ACTION ITEM: Could you reproduce, exactly and alone, the lines running from the one with "Image resolution: width=556" to the end of the data below?
#####
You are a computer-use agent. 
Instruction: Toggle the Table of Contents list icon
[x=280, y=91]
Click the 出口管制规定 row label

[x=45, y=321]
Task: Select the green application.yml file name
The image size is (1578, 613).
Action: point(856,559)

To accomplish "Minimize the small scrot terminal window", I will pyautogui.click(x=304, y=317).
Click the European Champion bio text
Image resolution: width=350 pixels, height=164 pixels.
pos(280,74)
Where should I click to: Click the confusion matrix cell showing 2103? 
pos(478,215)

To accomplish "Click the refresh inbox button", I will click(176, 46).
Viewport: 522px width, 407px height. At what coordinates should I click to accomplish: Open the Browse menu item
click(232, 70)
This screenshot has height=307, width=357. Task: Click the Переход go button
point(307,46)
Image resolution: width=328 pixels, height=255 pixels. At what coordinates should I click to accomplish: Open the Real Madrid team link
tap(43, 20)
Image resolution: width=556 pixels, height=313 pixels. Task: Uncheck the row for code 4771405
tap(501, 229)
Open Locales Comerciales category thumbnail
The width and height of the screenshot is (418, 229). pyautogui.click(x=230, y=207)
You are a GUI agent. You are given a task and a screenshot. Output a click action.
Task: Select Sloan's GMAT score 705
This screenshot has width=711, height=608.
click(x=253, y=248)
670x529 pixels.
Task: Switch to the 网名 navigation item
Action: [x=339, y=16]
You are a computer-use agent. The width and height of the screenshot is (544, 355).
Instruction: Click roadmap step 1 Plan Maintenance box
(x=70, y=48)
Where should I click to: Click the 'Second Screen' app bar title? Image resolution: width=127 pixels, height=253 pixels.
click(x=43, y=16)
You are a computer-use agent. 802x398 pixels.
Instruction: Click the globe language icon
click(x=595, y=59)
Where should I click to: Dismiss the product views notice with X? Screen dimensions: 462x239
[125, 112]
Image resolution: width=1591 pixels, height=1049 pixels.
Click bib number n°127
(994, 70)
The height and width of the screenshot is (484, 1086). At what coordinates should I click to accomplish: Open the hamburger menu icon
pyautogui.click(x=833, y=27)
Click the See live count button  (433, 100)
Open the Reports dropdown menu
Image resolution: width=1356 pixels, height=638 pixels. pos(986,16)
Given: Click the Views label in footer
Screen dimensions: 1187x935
#####
RESPONSE FOR THIS EXERCISE:
Image resolution: width=556 pixels, height=313 pixels. Task: Uncheck the row for code 4771405
tap(501, 229)
Open Locales Comerciales category thumbnail
The width and height of the screenshot is (418, 229). pyautogui.click(x=230, y=207)
You are a GUI agent. You are given a task and a screenshot. Output a click action.
Task: Select Sloan's GMAT score 705
This screenshot has width=711, height=608.
click(x=253, y=248)
670x529 pixels.
Task: Switch to the 网名 navigation item
Action: [x=339, y=16]
You are a computer-use agent. The width and height of the screenshot is (544, 355).
Instruction: Click roadmap step 1 Plan Maintenance box
(x=70, y=48)
Where should I click to: Click the 'Second Screen' app bar title? Image resolution: width=127 pixels, height=253 pixels.
click(x=43, y=16)
You are a computer-use agent. 802x398 pixels.
Instruction: Click the globe language icon
click(x=595, y=59)
Where should I click to: Dismiss the product views notice with X? Screen dimensions: 462x239
[125, 112]
Image resolution: width=1591 pixels, height=1049 pixels.
Click bib number n°127
(994, 70)
The height and width of the screenshot is (484, 1086). At what coordinates should I click to accomplish: Open the hamburger menu icon
pyautogui.click(x=833, y=27)
Click the See live count button  (433, 100)
Open the Reports dropdown menu
Image resolution: width=1356 pixels, height=638 pixels. pos(986,16)
Given: Click the Views label in footer
Screen dimensions: 1187x935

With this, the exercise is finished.